Ultimately, our research is aimed at finding new ways to minimise suffering from neuropathic pain.  Prerequisites to this goal include understanding how normal and neuropathic pain are encoded and perceived by the nervous system, and accurately measuring and quantifying pain so that we can draw reasonable conclusions about whether or not a particular treatment is effective.  We will discuss some historical and current ideas of how pain is transmitted from body to brain, and emphasize that the pain “channel” is not hard-wired, but like the process of learning, it is plastic, labile, and subject to “top-down” control.  We will also tackle the contentious issue of pain measurement in the clinic and laboratory.*

Both speakers are from iCORD (International Collaboration On Repair Discoveries), an interdisciplinary research centre focused on spinal cord injury located at Vancouver General Hospital. There’s more about Dr. Matt Ramer here and Dr. John Kramer here.

*Change of Speaker for April 28, 2015  Café Scientifique, see Café Scientifique (Vancouver, Canada) makes a ‘happy’ change: new speaker for April 28, 2015 posting.”*

The Wall Institute for Advanced Studies is bringing Dr.
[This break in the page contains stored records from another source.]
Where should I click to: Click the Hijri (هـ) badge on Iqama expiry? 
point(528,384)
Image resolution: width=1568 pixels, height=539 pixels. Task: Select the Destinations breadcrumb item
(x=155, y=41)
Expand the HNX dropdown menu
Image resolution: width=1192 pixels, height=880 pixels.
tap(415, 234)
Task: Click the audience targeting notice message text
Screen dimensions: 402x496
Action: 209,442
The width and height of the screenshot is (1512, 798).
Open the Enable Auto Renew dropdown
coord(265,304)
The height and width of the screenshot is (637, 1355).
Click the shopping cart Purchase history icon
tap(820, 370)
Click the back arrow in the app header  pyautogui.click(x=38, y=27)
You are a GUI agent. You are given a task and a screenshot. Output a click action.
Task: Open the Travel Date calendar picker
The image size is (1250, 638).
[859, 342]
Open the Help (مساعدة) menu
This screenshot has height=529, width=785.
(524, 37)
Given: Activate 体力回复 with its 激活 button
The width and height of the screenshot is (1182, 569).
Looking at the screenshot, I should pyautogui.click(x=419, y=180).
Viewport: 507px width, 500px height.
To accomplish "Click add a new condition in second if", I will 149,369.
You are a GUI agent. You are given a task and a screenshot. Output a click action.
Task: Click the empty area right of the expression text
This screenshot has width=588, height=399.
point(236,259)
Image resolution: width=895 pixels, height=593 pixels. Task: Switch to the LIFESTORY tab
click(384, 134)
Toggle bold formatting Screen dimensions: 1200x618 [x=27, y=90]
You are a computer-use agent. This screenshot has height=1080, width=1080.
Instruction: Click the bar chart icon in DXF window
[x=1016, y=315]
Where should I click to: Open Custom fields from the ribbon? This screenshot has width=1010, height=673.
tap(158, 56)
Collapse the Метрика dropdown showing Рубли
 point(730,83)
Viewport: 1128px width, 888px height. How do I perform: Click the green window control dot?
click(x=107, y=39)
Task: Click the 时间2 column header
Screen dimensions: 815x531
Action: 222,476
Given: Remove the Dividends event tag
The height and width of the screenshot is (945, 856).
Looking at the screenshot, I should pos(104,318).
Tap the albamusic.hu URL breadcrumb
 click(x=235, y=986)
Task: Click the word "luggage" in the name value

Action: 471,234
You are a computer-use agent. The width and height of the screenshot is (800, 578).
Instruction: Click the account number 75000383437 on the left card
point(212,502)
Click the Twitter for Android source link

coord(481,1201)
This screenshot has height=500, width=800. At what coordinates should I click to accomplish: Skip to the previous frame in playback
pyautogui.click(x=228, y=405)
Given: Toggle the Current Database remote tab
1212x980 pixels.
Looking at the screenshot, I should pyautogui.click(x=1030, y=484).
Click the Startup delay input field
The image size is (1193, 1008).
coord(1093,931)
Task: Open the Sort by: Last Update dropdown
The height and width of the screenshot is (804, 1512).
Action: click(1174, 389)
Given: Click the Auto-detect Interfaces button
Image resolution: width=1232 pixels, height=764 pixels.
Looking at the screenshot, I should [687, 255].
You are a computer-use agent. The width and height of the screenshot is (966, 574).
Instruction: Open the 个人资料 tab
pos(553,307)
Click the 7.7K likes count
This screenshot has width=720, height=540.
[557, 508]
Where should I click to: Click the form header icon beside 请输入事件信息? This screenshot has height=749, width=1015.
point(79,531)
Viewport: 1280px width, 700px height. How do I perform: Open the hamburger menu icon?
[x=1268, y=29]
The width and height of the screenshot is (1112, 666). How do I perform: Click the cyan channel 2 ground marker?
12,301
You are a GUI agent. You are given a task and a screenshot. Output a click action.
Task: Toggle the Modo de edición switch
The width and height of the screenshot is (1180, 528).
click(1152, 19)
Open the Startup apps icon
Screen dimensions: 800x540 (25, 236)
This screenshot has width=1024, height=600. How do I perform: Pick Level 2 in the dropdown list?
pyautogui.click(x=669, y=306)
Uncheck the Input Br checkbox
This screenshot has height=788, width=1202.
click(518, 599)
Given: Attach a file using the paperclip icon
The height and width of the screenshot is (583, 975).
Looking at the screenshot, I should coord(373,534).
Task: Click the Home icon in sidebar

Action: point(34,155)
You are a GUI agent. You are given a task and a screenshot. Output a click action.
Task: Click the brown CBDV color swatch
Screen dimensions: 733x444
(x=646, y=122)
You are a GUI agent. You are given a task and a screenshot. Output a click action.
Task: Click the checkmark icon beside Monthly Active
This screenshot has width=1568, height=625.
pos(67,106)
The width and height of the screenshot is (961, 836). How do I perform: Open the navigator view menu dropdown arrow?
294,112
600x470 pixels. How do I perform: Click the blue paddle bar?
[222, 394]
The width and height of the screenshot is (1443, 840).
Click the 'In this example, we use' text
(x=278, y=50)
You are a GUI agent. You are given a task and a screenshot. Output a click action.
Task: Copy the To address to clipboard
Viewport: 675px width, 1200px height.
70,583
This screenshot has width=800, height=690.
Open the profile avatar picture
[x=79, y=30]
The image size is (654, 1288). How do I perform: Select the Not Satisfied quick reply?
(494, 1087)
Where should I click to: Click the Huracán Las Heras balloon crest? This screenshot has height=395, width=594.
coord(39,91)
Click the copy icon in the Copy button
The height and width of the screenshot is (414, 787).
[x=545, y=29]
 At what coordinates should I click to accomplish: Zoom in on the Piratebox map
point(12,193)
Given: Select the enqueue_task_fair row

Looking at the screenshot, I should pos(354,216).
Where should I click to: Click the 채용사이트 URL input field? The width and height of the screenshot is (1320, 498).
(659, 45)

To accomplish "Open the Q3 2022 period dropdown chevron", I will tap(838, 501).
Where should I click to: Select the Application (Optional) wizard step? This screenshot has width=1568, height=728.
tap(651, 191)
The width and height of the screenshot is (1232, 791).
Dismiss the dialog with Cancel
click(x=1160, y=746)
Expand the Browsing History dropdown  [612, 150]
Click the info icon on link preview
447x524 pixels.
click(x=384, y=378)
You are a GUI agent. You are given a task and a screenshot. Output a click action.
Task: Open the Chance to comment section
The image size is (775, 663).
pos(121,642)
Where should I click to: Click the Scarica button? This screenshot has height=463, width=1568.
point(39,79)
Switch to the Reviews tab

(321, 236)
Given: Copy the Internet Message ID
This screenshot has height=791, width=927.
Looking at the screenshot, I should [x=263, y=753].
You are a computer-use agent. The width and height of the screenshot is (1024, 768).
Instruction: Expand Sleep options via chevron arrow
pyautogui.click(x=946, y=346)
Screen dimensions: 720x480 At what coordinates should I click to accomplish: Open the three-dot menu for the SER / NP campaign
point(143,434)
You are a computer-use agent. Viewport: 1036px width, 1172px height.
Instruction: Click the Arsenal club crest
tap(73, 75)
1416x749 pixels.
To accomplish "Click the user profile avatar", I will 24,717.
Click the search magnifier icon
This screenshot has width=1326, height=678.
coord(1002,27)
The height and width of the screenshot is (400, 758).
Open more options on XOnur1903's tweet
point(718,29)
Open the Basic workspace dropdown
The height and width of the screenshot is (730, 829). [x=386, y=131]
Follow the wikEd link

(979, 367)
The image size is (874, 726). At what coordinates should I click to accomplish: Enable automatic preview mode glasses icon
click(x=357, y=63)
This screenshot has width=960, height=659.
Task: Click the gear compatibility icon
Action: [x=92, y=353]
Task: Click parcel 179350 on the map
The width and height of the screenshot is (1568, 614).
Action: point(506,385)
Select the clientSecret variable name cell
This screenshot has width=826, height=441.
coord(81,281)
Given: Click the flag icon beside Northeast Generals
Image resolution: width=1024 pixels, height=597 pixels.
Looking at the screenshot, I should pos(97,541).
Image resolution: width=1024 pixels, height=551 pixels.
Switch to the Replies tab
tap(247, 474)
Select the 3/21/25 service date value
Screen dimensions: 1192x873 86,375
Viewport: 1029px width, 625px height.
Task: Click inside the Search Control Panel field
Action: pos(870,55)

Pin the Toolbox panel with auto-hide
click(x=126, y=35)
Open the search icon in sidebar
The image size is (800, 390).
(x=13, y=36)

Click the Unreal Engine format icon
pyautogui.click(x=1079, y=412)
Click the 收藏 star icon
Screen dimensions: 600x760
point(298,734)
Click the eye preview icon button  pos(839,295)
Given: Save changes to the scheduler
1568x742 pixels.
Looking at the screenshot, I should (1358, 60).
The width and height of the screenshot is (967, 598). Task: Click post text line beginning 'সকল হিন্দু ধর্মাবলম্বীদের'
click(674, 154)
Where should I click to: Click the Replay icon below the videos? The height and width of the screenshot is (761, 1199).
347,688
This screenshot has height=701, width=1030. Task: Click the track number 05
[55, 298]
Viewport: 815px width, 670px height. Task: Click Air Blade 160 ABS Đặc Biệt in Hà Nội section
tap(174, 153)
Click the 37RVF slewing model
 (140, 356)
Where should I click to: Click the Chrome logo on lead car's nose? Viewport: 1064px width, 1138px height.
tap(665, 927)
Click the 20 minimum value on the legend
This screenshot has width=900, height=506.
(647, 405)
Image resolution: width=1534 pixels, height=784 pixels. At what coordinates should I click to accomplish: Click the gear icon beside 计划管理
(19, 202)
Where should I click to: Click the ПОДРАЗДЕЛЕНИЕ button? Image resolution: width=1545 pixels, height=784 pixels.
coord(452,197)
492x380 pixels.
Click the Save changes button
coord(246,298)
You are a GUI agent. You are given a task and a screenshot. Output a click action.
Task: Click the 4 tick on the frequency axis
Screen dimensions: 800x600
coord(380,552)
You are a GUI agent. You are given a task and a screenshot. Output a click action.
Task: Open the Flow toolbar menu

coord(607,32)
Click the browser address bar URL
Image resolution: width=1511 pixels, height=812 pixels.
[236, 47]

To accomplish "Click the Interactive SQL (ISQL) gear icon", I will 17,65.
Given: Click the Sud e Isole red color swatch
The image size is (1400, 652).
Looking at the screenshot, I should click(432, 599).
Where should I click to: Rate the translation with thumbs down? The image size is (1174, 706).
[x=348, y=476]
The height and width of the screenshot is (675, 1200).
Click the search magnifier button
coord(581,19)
Bonnie Bassler, the bacteria whisperer, to speak in Vancouver. From the Wall Exchange series event page,

Dr. Bonnie Bassler, Molecular Biology, Princeton University

The Secret Social Lives of Bacteria

May 26, 2015
7:30 pm. Doors open at 6:30 pm.
Vogue Theatre, 918 Granville Street, Vancouver

Tickets available online, 2015 or by calling the Vogue Theatre Box Office: 604-569-1144

Learn more:

Bacterial behaviour may hold key to combatting antibiotic resistance
The Wall Papers

Here are some more details about the tickets, the event, and the speaker from the Northern Tickets event page,

Bonnie Bassler
The Secret, Social Lives of Bacteria
Vogue Theatre
Tuesday May 26th, 2015
Doors 6:30PM, Begins 7:30PM
Free Entry
**Tickets must be redeemed by 7:15PM to be valid**

Dr. Bonnie Bassler is an investigator with the Howard Hughes Medical Institute and Squibb Professor and Chair of the Department of Molecular Biology at Princeton University. The research in Dr. Bassler’s laboratory focuses on the chemical signaling mechanisms that bacteria use to communicate with each other known as “quorum sensing.” Therapies that block quorum sensing activity may represent an important new strategy for combating bacterial infections. Her research reveals new insights into the basic biology and ecology of bacteria; findings that may have direct application in the future treatment of disease.

Vogue Theatre
918 Granville Street – Vancouver

Go forth and enjoy!

* Removed ‘,t’ at very end of Café Scientifique excerpt on April 24, 2015.